The main element of the editor is the index list, which displays all indexes available within the table. The columns of the list allow you to modify the properties of the selected index.

editor-table-index

These properties are:

Index Name

The name of the index, which must be unique within the table.

Attributes

The names of a columns of the table or expressions based on one or more columns of the table. The expression must not be written with surrounding parentheses, because Designer will add them automatically.

Method

The name of the method to be used for the index. Choices are btree, hash, rtree, and gist. The default method is btree.

Sort Order

Specifies index attributes sort order.

tip Since an ordered index can be scanned either forward or backward, it is not normally useful to create a single-column DESC index — that sort ordering is already available with a regular index. The value of these options is that multicolumn indexes can be created that match the sort ordering requested by a mixed-ordering query, such as SELECT ... ORDER BY x ASC, y DESC.

NULLs Order

Specifies that nulls sort before or after non-nulls.

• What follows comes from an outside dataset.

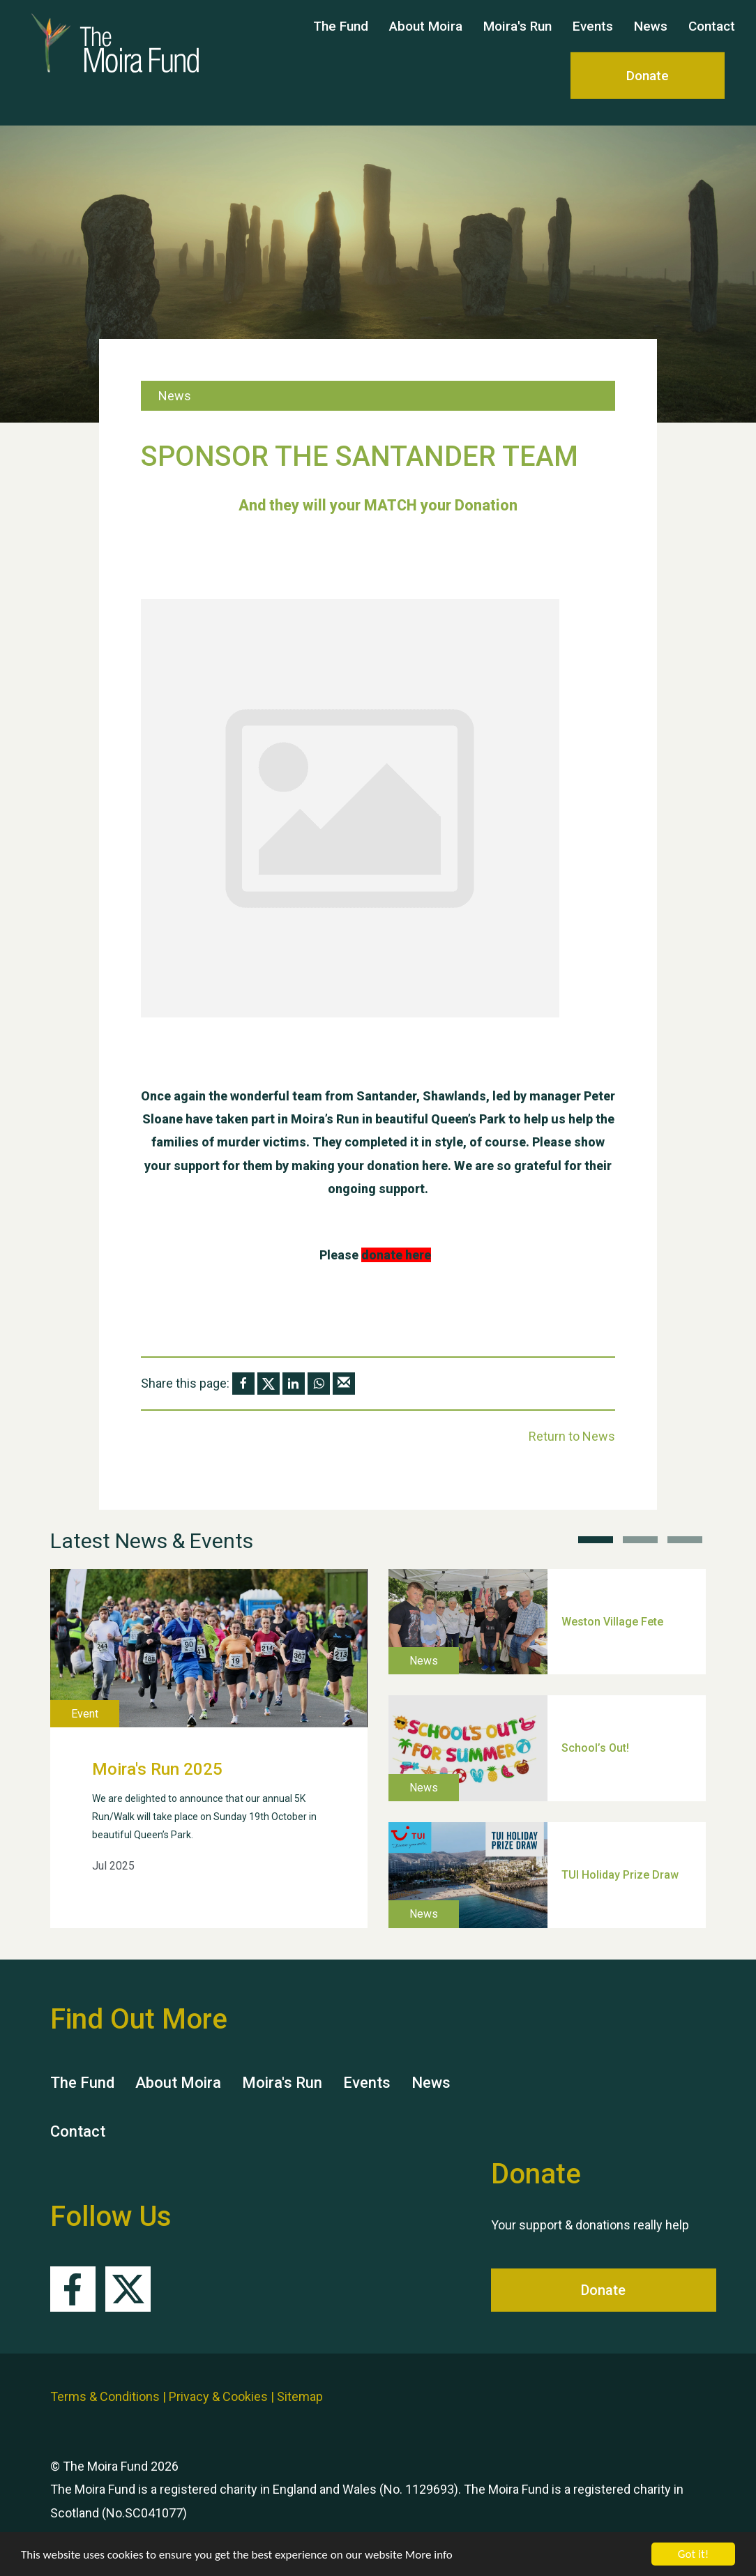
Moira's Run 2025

tip The NULLs Order options are useful if you need to support “nulls sort low” behavior, rather than the default “nulls sort high”, in queries that depend on indexes to avoid sorting steps.

Predicate

The constraint expression for a partial index.

Tablespace

The tablespace in which to create the index. If not specified, default is used, or the database's default tablespace if server's parameter default_tablespace is an empty string.

Fast Update

This setting controls usage of the fast update technique for GIN indexes. Updating a GIN index tends to be slow because of the intrinsic nature of inverted indexes: inserting or updating one heap row can cause many inserts into the index (one for each key extracted from the indexed value). As of PostgreSQL 8.4, GIN is capable of postponing much of this work by inserting new tuples into a temporary, unsorted list of pending entries. See PostgreSQL manual for details.

Fillfactor

The fillfactor for an index is a percentage that determines how full the index method will try to pack index pages. For B-trees, leaf pages are filled to this percentage during initial index build, and also when extending the index at the right (largest key values). If pages subsequently become completely full, they will be split, leading to gradual degradation in the index's efficiency. B-trees use a default fillfactor of 90, but any value from 10 to 100 can be selected. If the table is static then fillfactor 100 is best to minimize the index's physical size, but for heavily updated tables a smaller fillfactor is better to minimize the need for page splits. The other index methods use fillfactor in different but roughly analogous ways; the default fillfactor varies between methods.

Unique

Defines the UNIQUE constraint for the selected columns. I.e. the combination of the included field values must be unique within the table;

System

An indicator that shows if the index is system and can't be modified by a user.

Comment

Specifies comment for index object.

The buttons under the list of indexes allows you to perform the following actions:

§Add - add a new index with the default properties to the end of the list;

§Duplicate - add a new index with the same properties as the selected index to the end of the list;

§Delete - remove the selected index from the list;

§Up/Down - move the selected index along the list.